* BRANO DI RIFERIMENTO *
========================================================================
Corte di Cassazione, sez. V Penale, sentenza 4 giugno - 24 settembre 2013, n. 39467
Presidente Dubolino – Relatore Zaza

Ritenuto in fatto

Con la sentenza impugnata veniva confermata la sentenza del Giudice di pace di Bologna del 03/06/2010, con la quale il giornalista G.L..R. veniva assolto per insussistenza del fatto dall'imputazione del reato continuato di cui all'art. 594 cod. pen., contestatagli come commessa in danno di L..M. , autore di scritti trasmessi con il mezzo della posta elettronica a diverse istituzioni e testate giornalistiche, fra le quali ultime il periodico ... presso il quale lavorava il R. , inviandogli con lo stesso mezzo due missive ingiuriose.
La parte civile ricorre sui punti e per i motivi di seguito indicati.
1. Il ricorrente deduce nullità della sentenza di primo grado in quanto priva delle indicazioni del nome del difensore della parte civile, delle prove introdotte nel giudizio della parte civile, degli articoli di legge applicati e del termine per il deposito della motivazione nel dispositivo, nonché in conseguenza della lettura del dispositivo oltre il termine dell'orario d'ufficio delle ore 17 e senza che il giudice si fosse ritirato in camera di consiglio.
2. Sull'assoluzione dell'imputato, il ricorrente deduce mancanza di motivazione in ordine alle argomentazioni della parte civile, illogicità dell'apodittica affermazione dell'essere unico intento del M. quello di invitare il R. a desistere dall'invio degli scritti e violazione di legge nel riconoscimento della scriminante della ritorsione, non consentita per offese realizzate con il mezzo telefonico e quindi anche con il mezzo telematico al primo parificabile.

Considerato in diritto

1. Il motivo di ricorso relativo all'eccepita nullità della sentenza di primo grado è infondato.
========================================================================
Stabilisci se le affermazioni seguenti concordano con il brano sulla sentenza della Cassazione riportato sopra. Per ciascuna rispondi sì o no e cita esattamente le parole del brano che lo dimostrano: (a) la sentenza impugnata ha confermato quella del Giudice di pace di Bologna; (b) il ricorso è proposto dall'imputato; (c) il motivo di ricorso sulla nullità della sentenza di primo grado è ritenuto fondato.

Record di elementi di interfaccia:
========================================================================
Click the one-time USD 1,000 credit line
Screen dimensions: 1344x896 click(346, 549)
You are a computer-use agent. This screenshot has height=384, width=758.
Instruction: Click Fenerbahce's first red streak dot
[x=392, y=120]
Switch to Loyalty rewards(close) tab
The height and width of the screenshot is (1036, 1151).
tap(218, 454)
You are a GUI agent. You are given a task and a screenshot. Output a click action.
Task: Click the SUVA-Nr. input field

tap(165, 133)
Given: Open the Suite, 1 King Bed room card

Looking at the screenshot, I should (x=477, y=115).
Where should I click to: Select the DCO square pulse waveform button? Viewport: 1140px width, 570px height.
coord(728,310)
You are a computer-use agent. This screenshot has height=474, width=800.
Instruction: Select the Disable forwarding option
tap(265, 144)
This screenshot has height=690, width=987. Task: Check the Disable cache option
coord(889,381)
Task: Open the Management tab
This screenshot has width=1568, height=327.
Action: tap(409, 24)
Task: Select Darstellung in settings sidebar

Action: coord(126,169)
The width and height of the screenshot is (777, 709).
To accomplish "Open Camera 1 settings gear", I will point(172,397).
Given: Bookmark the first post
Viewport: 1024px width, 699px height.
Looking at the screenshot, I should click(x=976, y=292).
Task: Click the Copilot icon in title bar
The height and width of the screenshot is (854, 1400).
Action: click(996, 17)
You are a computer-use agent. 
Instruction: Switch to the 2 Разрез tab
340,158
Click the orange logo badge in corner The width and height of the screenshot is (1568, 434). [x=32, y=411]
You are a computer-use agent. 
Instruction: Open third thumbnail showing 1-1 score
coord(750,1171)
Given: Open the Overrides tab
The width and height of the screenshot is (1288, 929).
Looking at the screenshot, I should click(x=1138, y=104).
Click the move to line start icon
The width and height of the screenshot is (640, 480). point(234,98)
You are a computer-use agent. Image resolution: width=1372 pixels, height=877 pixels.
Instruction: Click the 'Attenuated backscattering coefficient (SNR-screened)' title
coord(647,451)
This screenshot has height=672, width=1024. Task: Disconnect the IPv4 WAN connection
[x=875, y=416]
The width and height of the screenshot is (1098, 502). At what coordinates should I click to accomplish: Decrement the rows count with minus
========================================================================
* SOLUZIONE *
(a) Sì: «Con la sentenza impugnata veniva confermata la sentenza del Giudice di pace di Bologna del 03/06/2010».
(b) No: «La parte civile ricorre sui punti e per i motivi di seguito indicati».
(c) No: «Il motivo di ricorso relativo all'eccepita nullità della sentenza di primo grado è infondato».